The hypothetical aquifer view and optimal location of wells

In Fig. 6b, groundwater head contour after pumping is shown. In this figure, the western, northern and southern sides have a constant head equal to100 m, because in the western side, due to the existence of the river, the head is constant in this boundary, and also on the northern and southern borders is no-flow boundary, but on the east we have steady-state flow boundary.

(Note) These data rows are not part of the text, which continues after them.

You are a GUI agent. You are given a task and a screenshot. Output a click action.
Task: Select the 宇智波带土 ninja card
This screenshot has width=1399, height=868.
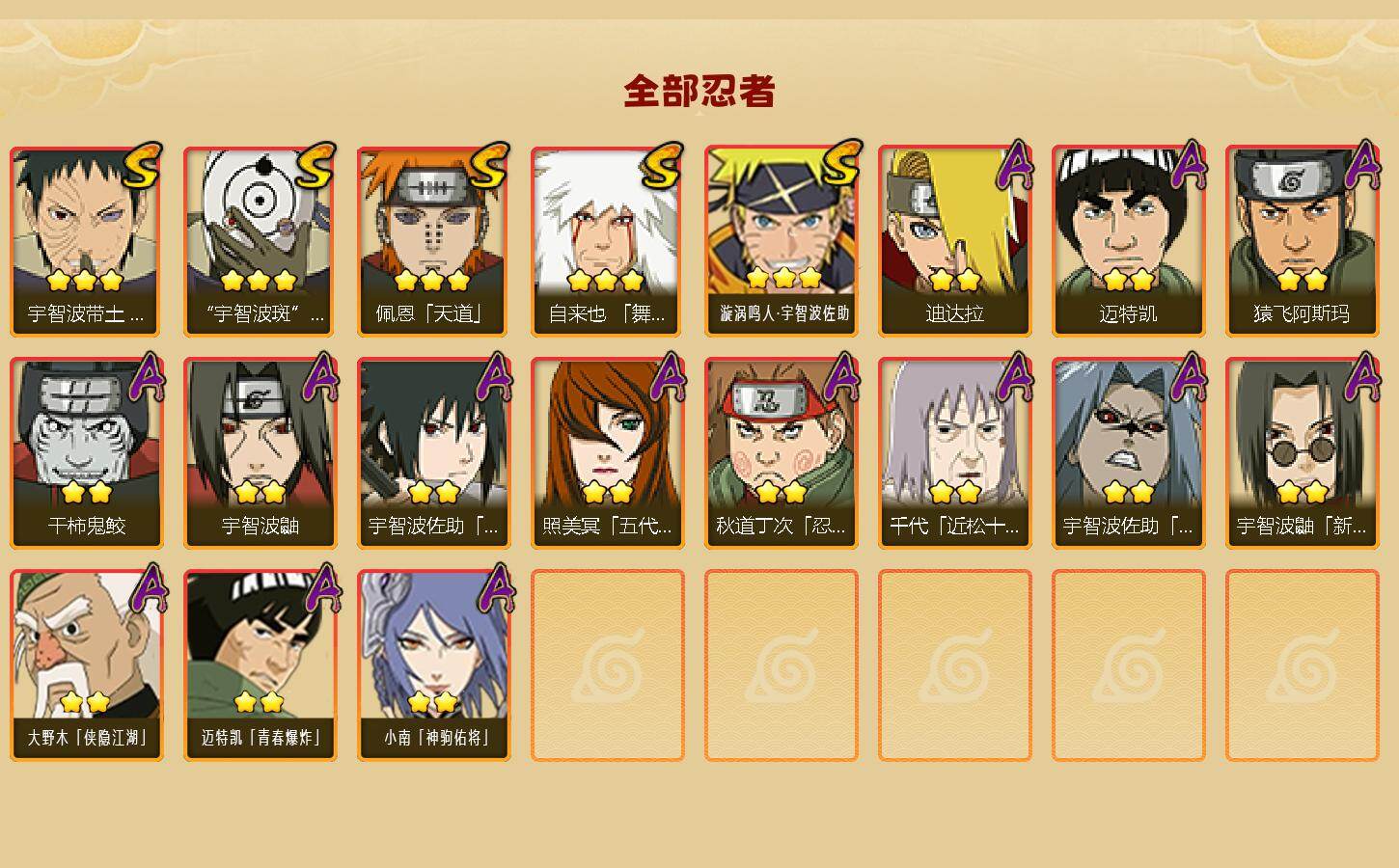point(86,241)
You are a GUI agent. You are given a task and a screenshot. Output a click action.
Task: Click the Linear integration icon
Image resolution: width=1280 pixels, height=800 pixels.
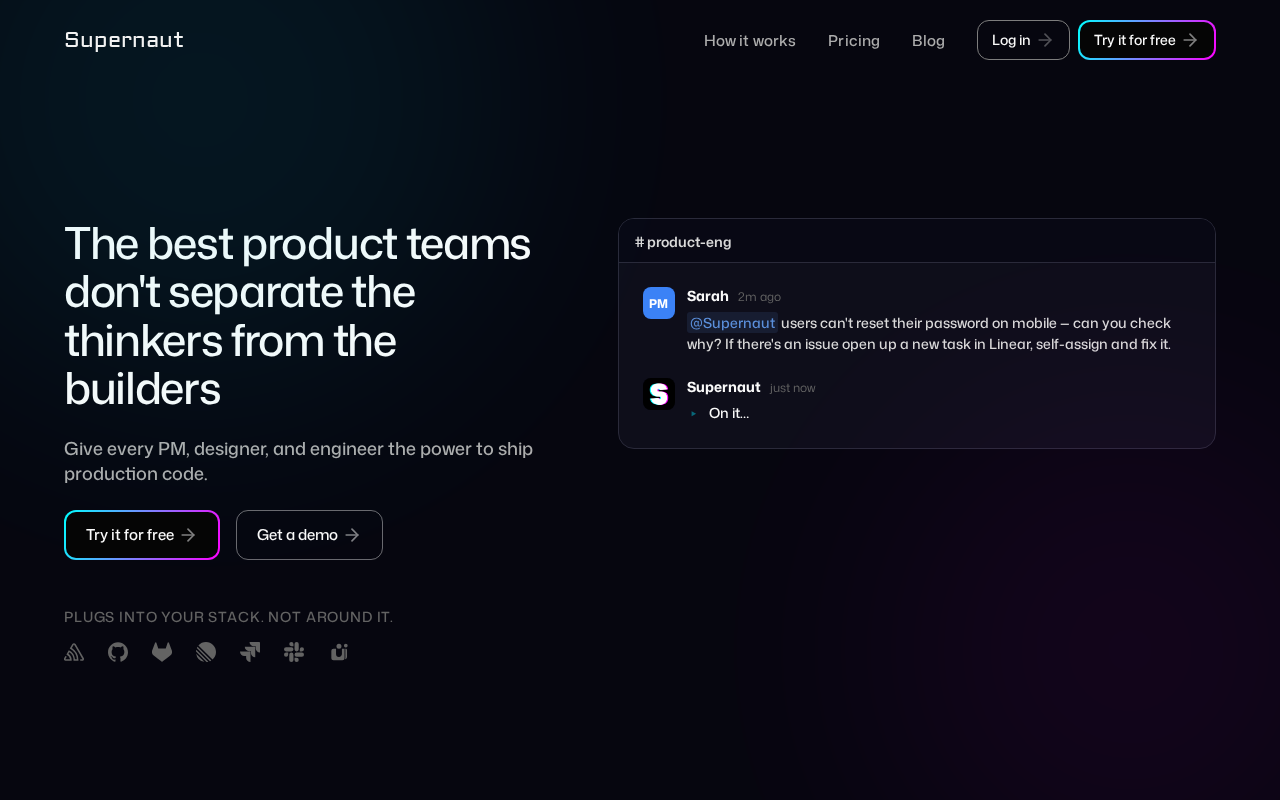206,652
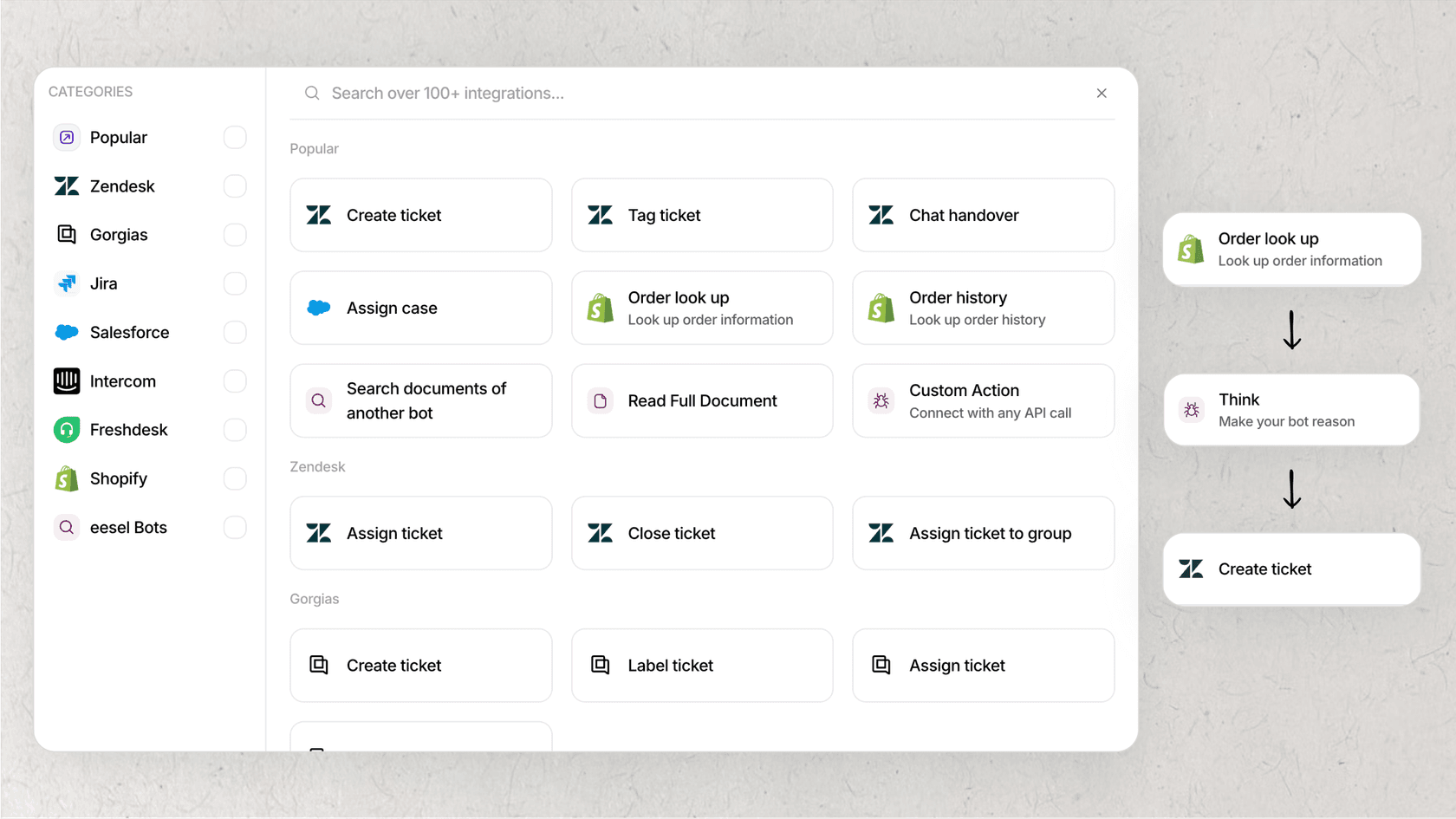Select the Assign ticket to group action
This screenshot has height=819, width=1456.
click(983, 533)
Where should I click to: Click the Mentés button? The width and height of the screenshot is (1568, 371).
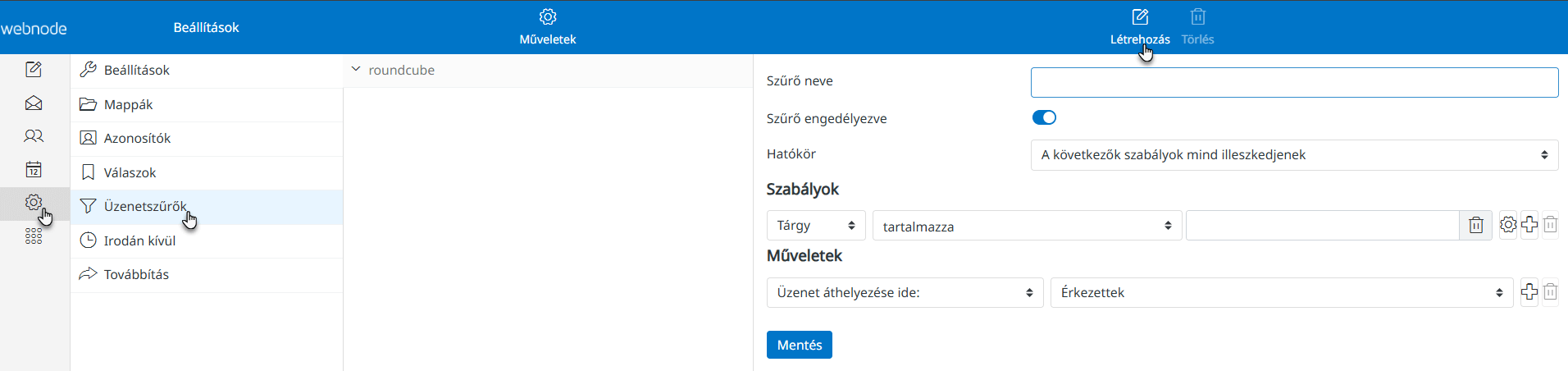click(x=799, y=345)
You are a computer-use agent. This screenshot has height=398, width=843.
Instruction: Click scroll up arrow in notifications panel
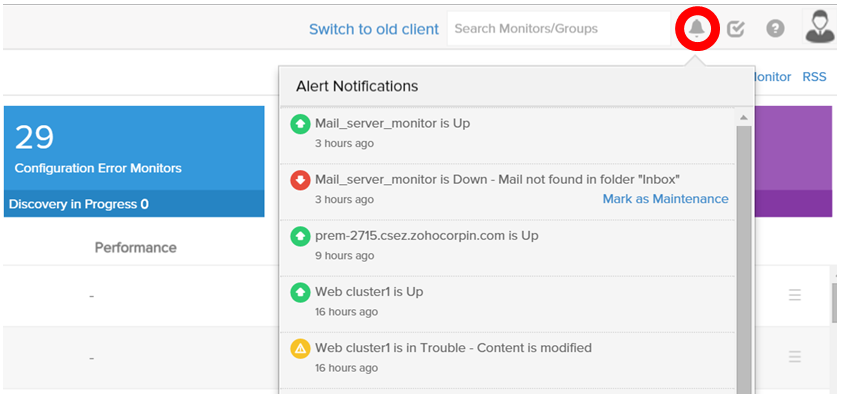pyautogui.click(x=744, y=117)
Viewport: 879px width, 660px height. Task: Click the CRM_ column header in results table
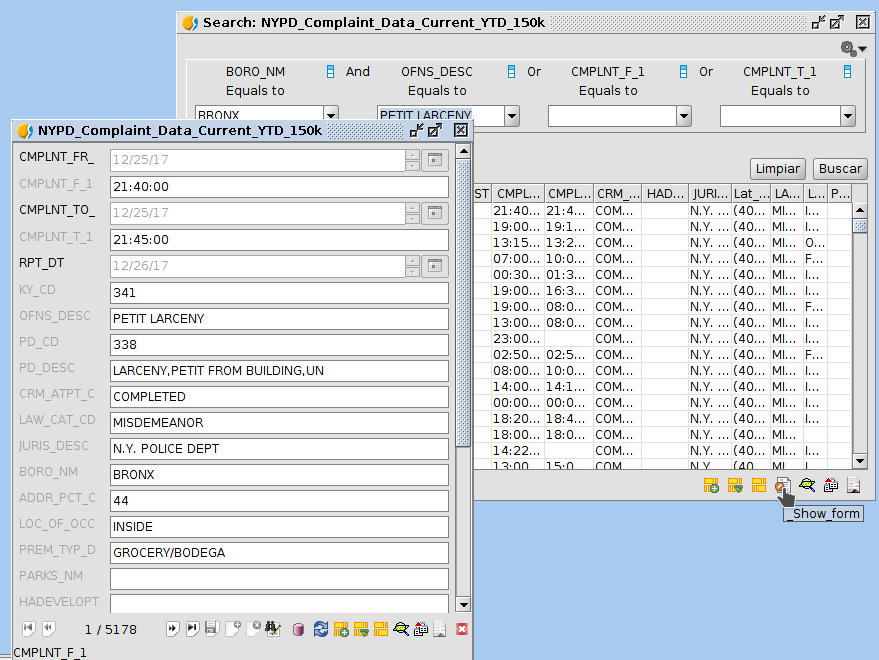point(617,193)
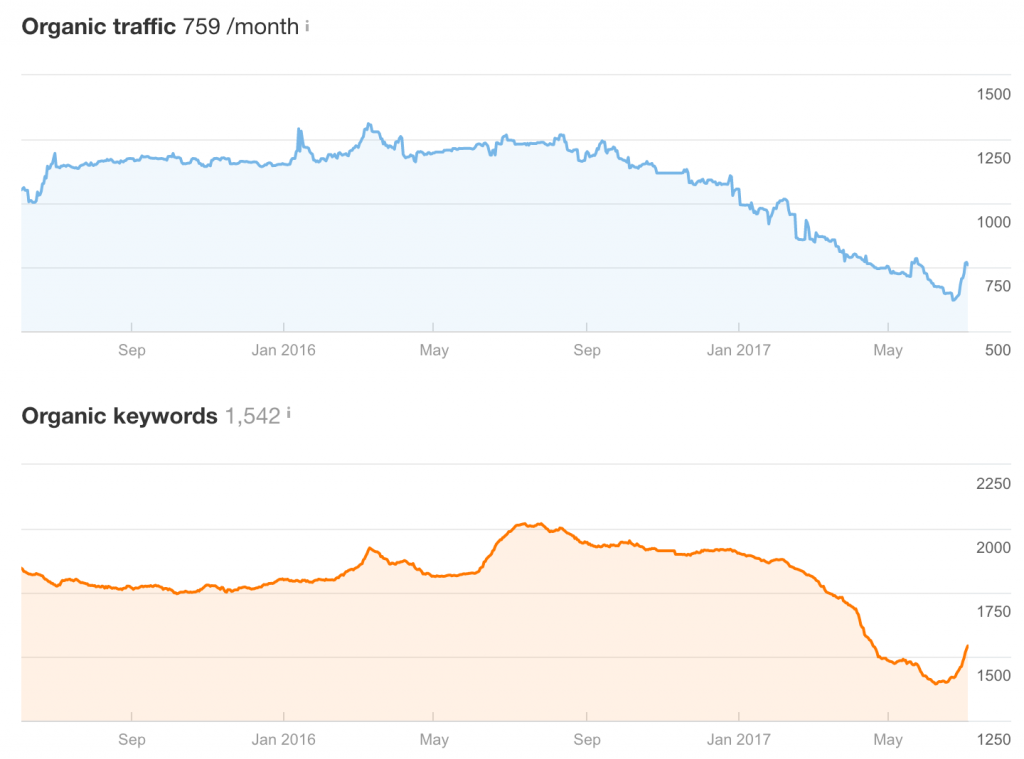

The results of the interpolation of groundwater head for GA are also shown in Fig. 6c. In addition, the 3-D view of groundwater head when pumping wells applied in aquifer is shown in Fig. 6d. this figure show, the maximum of drawdown in the aquifer is about 2.5 m.

4 Conclusion

In this study, the performance of hybrid-finite element and meta-heuristic algorithms in minimizing groundwater drawdown was investigated. In this research defined a hypothetical aquifer with total area equal to 1.5 km2, there was in this aquifer 252 triangular elements and 150 nodes. Also, this aquifer had no-flow boundary in north and south and steady-state flow in east and static head in west. After specifying the characteristics of the aquifer, without considering any wells, groundwater level was estimated by finite element method. Subsequently, four pumping wells with different pumping rate were considered, therefore the meta-heuristic algorithms should optimize the location of these pumping wells to find the best value for objective function or near optimum. In this research, three meta-heuristic algorithms were used: GA, FA and PSO. The results indicated that all the algorithms have the ability to combine with finite element method. The results also indicated that the genetic algorithm has a high performance in solving this problem and the mean value of the objective function was 35.97. The results also show that the algorithms tend to choose the location of pumping wells located near the eastern side (constant hydraulic head). On the other hand, pumping wells with a higher pumping rate are more likely to be drilled in parts of the aquifer where there is hydraulic conductivity is low. This tendency of algorithms is because of minimizing aquifer drawdown.

This study could determine the location of injection wells that have the greatest effect on aquifer. And other limitations can be added to the problem and checked again. If accurate information is available from the actual aquifer. We can investigated and compared.